-------- Document source --------
LE NALMÉFÈNE (Selincro, des Laboratoires Lündbeck) est un médicament indiqué dans l’aide sevrage alcoolique. Il a obtenu son AMM européenne le 5 mars 2013 mais, à ce jour, il n’est pas encore commercialisé en France. Toutefois, cela ne saurait tarder : les modalités de prise en charge et de prix sont en cours de négociation avec les autorités de santé. La commission de la transparence a d’ores et déjà proposé un remboursement à 30 %, mais seulement en cas de prescription par un médecin spécialisé en addictologie ou alcoologie.

C’est là où le bât blesse, car le médecin généraliste pourrait donc bien prescrire le nalméfène, mais sans que son patient ne soit remboursé par la Sécurité sociale. Un comble pour la Société française d’alcoologie (SFA), qui s’en offusque dans un communiqué : « l’argument avancé par la commission de la transparence est que l’accompagnement psychosocial conjoint à la prescription (du nalméfène) ne serait pas réalisable en pratique de ville par le généraliste. Mais alors pourquoi les généralistes peuvent-ils assurer l’accompagnement psychosocial des autres médicaments de la dépendance alcoolique : disulfirame, acamprosate et naltrexone, pour lesquels il n’y a pas de limitation des conditions de remboursement ? », indique la société savante. De plus, la couverture thérapeutique des sujets dépendants alcooliques est loin d’être optimale : moins de 10 % des personnes dépendantes de l’alcool bénéficieraient d’un traitement chaque année en France. « Il est donc essentiel d’encourager les généralistes à se mobiliser pour repérer les problèmes d’alcool chez leurs patients et de proposer une intervention thérapeutique adaptée. La décision de la commission de la transparence envoie au contraire un message démobilisateur », poursuit la SFA. Le Dr Anne D’andon, chef du service d’évaluation des médicaments, interrogée par le « Quotidien du médecin », s’explique sur la limitation du remboursement : « ce médicament s’adresse aux patients à risque élevés, les très gros buveurs. Il s’agit d’une nouvelle forme de prise en charge qui ne vise pas le sevrage mais la diminution de la consommation. » De plus, le remboursement à 30 % restreint aux prescriptions par le spécialiste sera réévalué au bout de la première année de commercialisation du produit.
-------- Extrait de données --------
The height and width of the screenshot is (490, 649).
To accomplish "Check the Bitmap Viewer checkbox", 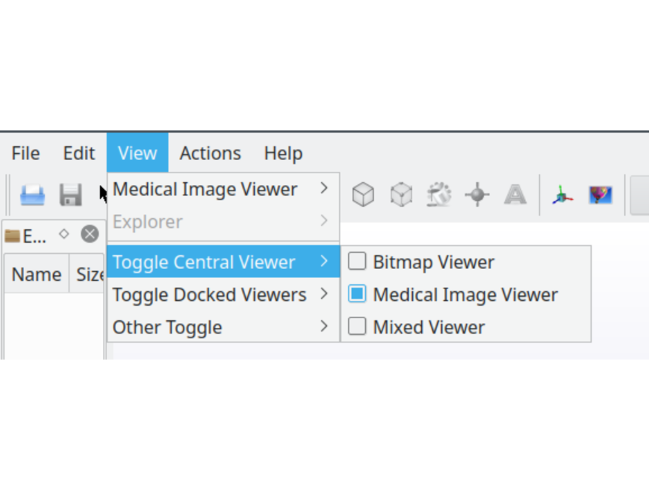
--------
Consignes:
**1)** Indiquez si chacune des affirmations suivantes concorde avec l'article sur le nalméfène, en répondant par oui ou non et en citant textuellement les mots décisifs. (a) Le nalméfène est déjà vendu en France. (b) La commission de la transparence a proposé un remboursement à 30 %. (c) La restriction du remboursement sera revue après la première année de commercialisation.
**2)** Selon l'article sur le nalméfène, à quelle date ce médicament a-t-il obtenu son AMM européenne ?
**3)** D'après l'article sur le nalméfène, quel argument la commission de la transparence avance-t-elle pour réserver le remboursement aux prescriptions d'un spécialiste ? Répondez en une à trois phrases.

Résultats de l'exercice:
**1)**
(a) Non : « il n’est pas encore commercialisé en France ».
(b) Oui : « La commission de la transparence a d’ores et déjà proposé un remboursement à 30 % ».
(c) Oui : « le remboursement à 30 % restreint aux prescriptions par le spécialiste sera réévalué au bout de la première année de commercialisation du produit ».

**2)** Le 5 mars 2013.

**3)** Selon la commission de la transparence, le médecin généraliste ne pourrait pas assurer en pratique de ville l'accompagnement psychosocial conjoint à la prescription du nalméfène.